EXERCISE DETAILS
What lines below include the string "Яндекс"? Pick them out and copy them.

═════ AVAILABLE RECORDS

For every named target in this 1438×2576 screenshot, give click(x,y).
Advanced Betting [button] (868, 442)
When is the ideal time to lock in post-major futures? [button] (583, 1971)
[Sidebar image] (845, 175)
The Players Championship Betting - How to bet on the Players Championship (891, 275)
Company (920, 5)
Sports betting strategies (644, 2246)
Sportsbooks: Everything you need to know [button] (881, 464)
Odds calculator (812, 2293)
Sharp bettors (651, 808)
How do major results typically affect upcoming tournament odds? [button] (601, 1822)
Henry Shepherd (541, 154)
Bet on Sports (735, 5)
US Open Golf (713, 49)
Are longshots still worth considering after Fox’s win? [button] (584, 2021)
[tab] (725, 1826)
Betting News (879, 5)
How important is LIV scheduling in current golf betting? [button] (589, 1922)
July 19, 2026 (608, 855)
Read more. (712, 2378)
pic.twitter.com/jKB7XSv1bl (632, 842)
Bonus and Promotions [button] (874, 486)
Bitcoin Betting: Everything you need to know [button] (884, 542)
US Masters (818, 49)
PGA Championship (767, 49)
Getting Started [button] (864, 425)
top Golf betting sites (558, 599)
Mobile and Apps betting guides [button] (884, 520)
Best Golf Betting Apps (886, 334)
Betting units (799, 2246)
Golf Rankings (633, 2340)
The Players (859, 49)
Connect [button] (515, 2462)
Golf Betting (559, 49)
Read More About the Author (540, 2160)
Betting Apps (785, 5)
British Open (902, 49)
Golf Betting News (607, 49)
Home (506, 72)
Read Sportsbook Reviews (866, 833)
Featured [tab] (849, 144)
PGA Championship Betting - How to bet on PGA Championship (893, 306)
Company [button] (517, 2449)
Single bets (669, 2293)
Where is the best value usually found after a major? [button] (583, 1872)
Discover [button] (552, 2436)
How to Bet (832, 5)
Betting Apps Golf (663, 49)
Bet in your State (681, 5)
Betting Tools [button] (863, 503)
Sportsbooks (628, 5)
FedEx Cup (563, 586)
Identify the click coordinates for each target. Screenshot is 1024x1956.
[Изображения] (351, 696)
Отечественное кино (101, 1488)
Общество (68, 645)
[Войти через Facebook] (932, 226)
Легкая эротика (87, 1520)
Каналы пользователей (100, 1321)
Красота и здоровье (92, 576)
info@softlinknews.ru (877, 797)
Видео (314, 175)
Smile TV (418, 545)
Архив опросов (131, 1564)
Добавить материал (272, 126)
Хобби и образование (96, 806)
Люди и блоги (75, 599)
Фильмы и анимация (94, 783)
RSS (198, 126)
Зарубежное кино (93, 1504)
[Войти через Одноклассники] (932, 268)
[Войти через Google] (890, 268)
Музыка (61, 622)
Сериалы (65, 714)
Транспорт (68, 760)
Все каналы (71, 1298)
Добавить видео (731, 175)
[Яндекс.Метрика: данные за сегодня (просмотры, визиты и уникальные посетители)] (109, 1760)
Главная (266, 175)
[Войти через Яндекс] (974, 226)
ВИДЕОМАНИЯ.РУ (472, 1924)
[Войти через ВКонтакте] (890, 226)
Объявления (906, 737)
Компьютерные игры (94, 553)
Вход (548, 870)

══════════

YOUR RESPONSE
[Яндекс.Метрика: данные за сегодня (просмотры, визиты и уникальные посетители)] (109, 1760)
[Войти через Яндекс] (974, 226)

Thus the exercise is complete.